Soal Latihan A>
Jawablah pertanyaan berikut berdasarkan artikel tentang pemugaran makam Habib Bugak.
(i) Di desa mana makam Habib Bugak Al-Asyi berlokasi?
(ii) Kapan Ahmad Haydar berziarah ke makam Habib Bugak?
(iii) Siapa yang menjabat Kabid Humas Polda Aceh?
Soal Latihan B> Ubahlah bagian artikel tentang pemugaran makam Habib Bugak dari "Kapolda Aceh Pugar" sampai "dilansir dari detikcom.", dengan kata "Bireuen" diganti menjadi "Aceh Utara".
Soal Latihan C> Terjemahkan kalimat dari artikel tentang pemugaran makam Habib Bugak ini ke dalam bahasa Inggris: "Habib Bugak Al Asyi dikenal sebagai pewakaf tanah di Mekkah dan hasilnya kini dinikmati jamaah haji asal Aceh."

Teks Halaman>
—————
Kapolda Aceh Pugar Makam Habib Bugak Al Asyi di Bireuen
BANDA ACEH — Kapolda Aceh Irjen Pol Ahmad Haydar menginisiasi pemugaran makam Habib Abdurrahman Bin Alwi Al-Habsyie atau yang dikenal Habib Bugak Al-Asyi yang berlokasi di Desa Pante Peusangan Bugak, Kecamatan Jangka Kabupaten Bireuen.
Habib Bugak Al Asyi dikenal sebagai pewakaf tanah di Mekkah dan hasilnya kini dinikmati jamaah haji asal Aceh.
“Habib Abdurrahman Al Habsyi ini ulama yang sangat berjasa untuk masyarakat Aceh, terutama untuk jamaah hajinya,” kata Ahmad Haydar dalam keterangannya kepada wartawan, Selasa (18/1) seperti dilansir dari detikcom.
Haydar menginisiasi pemugaran setelah berziarah ke makam Habib Bugak pada September 2021. Saat itu Irjen Pol Ahmad Haydar sempat berbincang dengan keluarga Habib Bugak serta masyarakat setempat.
Jenderal bintang dua itu berharap, setelah dipugar, makam Habib Bugak dapat menjadi destinasi wisata religi nasional. Peziarah diharapkan akan merasa nyaman saat berziarah ke makam tersebut.
“Saya berharap, dengan dilakukannya pemugaran makam Habib Bugak Al-Asyi, ini bisa menjadi wisata religi nasional yang di mana akan terasa nyaman dan indah apabila datang peziarah dari mancanegara ataupun domestik,” jelas Haydar.
“Oleh karena itu, saya harap untuk pemerintah provinsi dan daerah bisa membantu untuk melakukan pemugaran makam ini,” jelas Haydar.
Kabid Humas Polda Aceh Kombes Winardy mengatakan pemugaran makam tersebut juga untuk mengingat sejarah tentang sosok Habib Bugak. Selain itu, makam tersebut juga nantinya dapat menjadi tujuan wisata islami atau religi.
“Ini juga dapat mengangkat UMKM yang bisa berusaha di tempat yang disediakan di daerah makam sehingga menggerakkan ekonomi masyarakat sekitar makam,” jelas Winardy.
Sosok Habib Bugak
Ikrar wakaf yang dilakukan Habib Bugak Al Asyi dua abad yang lalu hasilnya masih bisa dinikmati oleh jemaah haji asal Aceh sampai saat ini. Berawal dari inisiatif Habib Bugak bahkan sejak dia belum berangkat ke Tanah Suci.
—————
Catatan yang Disediakan>
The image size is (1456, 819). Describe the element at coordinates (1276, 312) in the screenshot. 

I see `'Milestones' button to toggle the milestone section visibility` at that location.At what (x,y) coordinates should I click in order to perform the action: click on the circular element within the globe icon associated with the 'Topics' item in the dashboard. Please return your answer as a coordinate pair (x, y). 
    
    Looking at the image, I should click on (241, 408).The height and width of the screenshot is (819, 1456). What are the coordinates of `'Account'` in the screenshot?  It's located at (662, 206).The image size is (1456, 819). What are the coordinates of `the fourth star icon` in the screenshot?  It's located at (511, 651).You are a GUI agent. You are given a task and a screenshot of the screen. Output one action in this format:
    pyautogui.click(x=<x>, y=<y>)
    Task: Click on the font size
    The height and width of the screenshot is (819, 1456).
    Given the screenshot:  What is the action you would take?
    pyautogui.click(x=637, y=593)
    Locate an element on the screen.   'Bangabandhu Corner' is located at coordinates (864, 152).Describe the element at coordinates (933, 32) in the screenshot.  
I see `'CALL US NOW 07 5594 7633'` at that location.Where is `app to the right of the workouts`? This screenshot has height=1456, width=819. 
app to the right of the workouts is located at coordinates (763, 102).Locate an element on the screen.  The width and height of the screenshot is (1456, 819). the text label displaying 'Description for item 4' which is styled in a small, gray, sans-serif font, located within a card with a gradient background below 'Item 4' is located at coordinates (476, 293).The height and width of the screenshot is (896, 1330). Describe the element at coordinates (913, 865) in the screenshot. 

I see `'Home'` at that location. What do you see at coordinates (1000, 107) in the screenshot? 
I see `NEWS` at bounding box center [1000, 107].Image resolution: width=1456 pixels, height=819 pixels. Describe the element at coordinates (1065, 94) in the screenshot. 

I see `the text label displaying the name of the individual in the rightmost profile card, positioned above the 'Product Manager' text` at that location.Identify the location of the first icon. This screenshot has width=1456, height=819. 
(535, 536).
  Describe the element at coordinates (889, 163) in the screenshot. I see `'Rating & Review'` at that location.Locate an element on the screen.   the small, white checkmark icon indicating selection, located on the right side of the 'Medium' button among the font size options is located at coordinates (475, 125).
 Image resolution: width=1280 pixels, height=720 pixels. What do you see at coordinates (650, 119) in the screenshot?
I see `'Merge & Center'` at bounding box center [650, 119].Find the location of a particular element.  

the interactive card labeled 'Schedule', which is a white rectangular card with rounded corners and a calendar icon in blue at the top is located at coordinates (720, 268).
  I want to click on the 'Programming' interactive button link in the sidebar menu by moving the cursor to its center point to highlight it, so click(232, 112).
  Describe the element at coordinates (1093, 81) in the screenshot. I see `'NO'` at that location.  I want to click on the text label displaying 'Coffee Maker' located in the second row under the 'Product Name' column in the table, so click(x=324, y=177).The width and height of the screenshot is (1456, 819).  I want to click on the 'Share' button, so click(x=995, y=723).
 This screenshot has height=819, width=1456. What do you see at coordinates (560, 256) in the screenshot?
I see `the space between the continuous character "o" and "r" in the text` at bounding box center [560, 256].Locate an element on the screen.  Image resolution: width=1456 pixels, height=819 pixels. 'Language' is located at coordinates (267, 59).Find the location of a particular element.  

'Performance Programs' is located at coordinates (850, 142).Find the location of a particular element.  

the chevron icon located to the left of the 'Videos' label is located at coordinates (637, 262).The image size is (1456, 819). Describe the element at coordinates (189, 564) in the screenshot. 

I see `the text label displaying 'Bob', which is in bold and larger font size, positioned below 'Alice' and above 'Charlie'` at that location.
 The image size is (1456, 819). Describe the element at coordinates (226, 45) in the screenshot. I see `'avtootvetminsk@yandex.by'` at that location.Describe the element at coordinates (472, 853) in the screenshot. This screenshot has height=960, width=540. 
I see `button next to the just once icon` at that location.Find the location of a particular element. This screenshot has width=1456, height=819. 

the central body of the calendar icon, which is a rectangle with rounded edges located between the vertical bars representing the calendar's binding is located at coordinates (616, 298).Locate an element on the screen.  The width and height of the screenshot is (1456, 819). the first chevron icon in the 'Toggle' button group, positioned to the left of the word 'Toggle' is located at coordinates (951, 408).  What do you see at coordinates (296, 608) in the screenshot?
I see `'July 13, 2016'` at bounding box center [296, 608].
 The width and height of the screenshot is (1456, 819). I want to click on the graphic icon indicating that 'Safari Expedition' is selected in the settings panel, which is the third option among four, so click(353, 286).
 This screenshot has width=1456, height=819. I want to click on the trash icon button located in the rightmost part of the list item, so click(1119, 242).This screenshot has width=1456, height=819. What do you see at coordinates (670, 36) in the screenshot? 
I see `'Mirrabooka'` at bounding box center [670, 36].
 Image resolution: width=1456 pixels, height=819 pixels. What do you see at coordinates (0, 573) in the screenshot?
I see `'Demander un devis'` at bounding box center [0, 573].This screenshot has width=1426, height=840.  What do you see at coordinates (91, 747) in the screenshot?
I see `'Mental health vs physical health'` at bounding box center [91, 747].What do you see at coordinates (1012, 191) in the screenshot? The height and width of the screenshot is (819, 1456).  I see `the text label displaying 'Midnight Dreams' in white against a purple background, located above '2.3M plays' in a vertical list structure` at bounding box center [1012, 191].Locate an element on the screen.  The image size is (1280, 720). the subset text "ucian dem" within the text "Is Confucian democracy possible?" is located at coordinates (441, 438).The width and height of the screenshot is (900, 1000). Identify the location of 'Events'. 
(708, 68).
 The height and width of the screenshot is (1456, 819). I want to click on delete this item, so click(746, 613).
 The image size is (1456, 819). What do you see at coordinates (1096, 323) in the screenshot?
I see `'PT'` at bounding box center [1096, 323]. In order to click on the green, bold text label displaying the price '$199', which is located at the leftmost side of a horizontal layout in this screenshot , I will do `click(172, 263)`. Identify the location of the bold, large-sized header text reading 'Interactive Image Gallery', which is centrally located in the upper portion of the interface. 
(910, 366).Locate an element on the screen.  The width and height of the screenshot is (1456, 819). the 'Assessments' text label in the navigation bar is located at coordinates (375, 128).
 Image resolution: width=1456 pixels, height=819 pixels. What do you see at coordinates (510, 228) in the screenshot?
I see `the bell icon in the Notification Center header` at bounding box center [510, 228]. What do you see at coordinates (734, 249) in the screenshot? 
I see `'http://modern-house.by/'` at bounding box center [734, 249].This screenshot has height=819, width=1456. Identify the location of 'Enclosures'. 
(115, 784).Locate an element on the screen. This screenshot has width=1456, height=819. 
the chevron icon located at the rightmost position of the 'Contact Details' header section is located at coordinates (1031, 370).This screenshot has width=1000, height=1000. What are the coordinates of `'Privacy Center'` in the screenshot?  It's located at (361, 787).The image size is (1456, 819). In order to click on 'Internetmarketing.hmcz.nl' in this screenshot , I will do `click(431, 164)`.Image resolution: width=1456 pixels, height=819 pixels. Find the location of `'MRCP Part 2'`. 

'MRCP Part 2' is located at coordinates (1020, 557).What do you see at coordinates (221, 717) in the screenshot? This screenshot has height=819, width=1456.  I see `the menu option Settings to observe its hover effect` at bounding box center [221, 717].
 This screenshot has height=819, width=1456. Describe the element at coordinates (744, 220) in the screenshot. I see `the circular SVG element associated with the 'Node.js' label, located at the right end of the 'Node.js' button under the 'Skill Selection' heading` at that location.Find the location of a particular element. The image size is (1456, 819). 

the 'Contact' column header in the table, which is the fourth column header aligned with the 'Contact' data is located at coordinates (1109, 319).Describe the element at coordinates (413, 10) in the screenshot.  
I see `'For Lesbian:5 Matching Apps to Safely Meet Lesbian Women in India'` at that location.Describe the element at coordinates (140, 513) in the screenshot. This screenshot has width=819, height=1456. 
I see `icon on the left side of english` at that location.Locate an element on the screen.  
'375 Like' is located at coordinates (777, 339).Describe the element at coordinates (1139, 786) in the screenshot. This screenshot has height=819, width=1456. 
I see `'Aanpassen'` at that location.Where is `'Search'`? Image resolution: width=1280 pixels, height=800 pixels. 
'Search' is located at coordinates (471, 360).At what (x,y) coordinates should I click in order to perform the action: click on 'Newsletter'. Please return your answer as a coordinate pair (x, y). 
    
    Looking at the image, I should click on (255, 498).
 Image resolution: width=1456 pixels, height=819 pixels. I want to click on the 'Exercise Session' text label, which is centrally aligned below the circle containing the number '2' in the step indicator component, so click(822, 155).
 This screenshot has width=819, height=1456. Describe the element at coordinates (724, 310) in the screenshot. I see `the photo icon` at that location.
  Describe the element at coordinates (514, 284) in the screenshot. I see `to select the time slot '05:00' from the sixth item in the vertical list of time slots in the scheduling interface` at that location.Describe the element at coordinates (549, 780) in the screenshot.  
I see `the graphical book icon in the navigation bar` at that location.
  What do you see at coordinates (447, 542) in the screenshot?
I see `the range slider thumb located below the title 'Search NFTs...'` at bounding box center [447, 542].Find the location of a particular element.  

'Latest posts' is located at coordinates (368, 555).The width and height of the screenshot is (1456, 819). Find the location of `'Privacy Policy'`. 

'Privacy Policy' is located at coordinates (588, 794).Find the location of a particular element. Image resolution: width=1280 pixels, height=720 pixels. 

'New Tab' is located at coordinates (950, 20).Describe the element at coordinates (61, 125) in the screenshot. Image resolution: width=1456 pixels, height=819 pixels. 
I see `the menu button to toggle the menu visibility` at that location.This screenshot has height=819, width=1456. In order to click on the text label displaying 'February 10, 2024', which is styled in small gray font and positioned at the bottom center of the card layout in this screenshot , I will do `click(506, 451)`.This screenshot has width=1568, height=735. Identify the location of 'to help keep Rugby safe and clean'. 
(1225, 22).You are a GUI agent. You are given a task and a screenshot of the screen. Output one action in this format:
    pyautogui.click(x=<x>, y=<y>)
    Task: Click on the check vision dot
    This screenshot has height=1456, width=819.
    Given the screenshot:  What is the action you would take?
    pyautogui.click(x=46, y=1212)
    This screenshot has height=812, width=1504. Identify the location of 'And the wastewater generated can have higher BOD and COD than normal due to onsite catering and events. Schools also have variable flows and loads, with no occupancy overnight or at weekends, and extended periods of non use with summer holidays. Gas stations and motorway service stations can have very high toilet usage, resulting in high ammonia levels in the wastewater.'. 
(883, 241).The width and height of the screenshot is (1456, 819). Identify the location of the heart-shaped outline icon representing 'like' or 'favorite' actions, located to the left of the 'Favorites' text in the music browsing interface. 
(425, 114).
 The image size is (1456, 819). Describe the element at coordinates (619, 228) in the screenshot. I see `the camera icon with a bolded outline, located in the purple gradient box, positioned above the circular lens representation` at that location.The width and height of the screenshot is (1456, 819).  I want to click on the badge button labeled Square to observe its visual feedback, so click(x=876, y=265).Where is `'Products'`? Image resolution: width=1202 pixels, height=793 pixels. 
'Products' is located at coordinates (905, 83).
—————
Jawaban A>
(i) Desa Pante Peusangan Bugak, Kecamatan Jangka, Kabupaten Bireuen.
(ii) Pada September 2021.
(iii) Kombes Winardy.

Jawaban B>
Kapolda Aceh Pugar Makam Habib Bugak Al Asyi di Aceh Utara
BANDA ACEH — Kapolda Aceh Irjen Pol Ahmad Haydar menginisiasi pemugaran makam Habib Abdurrahman Bin Alwi Al-Habsyie atau yang dikenal Habib Bugak Al-Asyi yang berlokasi di Desa Pante Peusangan Bugak, Kecamatan Jangka Kabupaten Aceh Utara.
Habib Bugak Al Asyi dikenal sebagai pewakaf tanah di Mekkah dan hasilnya kini dinikmati jamaah haji asal Aceh.
“Habib Abdurrahman Al Habsyi ini ulama yang sangat berjasa untuk masyarakat Aceh, terutama untuk jamaah hajinya,” kata Ahmad Haydar dalam keterangannya kepada wartawan, Selasa (18/1) seperti dilansir dari detikcom.

Jawaban C> Habib Bugak Al Asyi is known as the donor of endowed land in Mecca, and its proceeds are now enjoyed by Hajj pilgrims from Aceh.